The physical comedy isn’t as much pratfalls and knocking things over as I expected. A lot of it is just pulling weird faces and surprising, cartoonish physical juxtapositions. When I read that the hospital was a mental hospital and Jerome had a problem with taking on the ailments of his patients, I thought it would be much more about him imitating wacky mental cases, but the extent to which it comes up is a patient describing her physical ailments in great detail causing him extreme discomfort. Most of his misfortune comes from obliviously trying too hard to be helpful.
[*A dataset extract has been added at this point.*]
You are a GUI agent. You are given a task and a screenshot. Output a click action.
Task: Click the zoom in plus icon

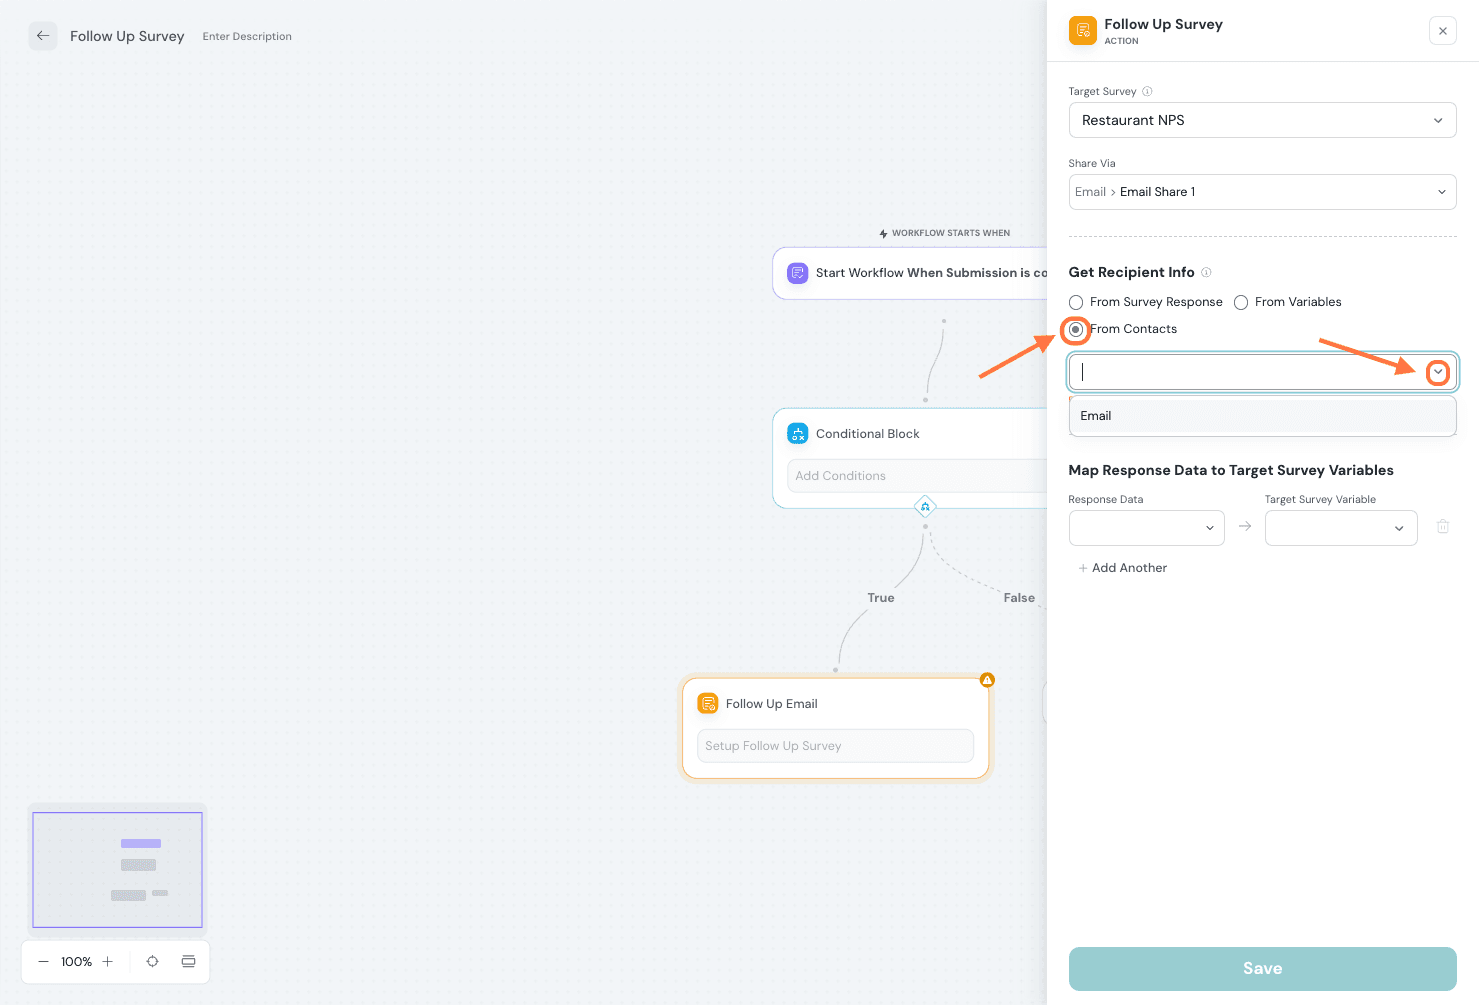coord(108,962)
The for-profit nature of the hospital is shockingly timely. The hospital’s owner goes on at length about maximizing profits, robbing the ill of just as much money as the market will support without drawing scrutiny, and marketing toward the most lucrative patients. He specifically mentions vastly overcharging for the cheapest kinds of pills. Aside from the plastic surgery boom of the 70s and 80s, I thought ballooning healthcare expenses wasn’t a problem on the public consciousness until sometime in the late 90s when people started to realize what a bad deal HMO insurance was giving them.

It’s a Jerry Lewis movie with a medical theme. The first part of that should be enough to decide if it’s worth watching. I found it to have elements that seem to transcend its era, but it’s mostly just faces, falling over, and being awkward. If that sounds enjoyable, that’s all that’s needed.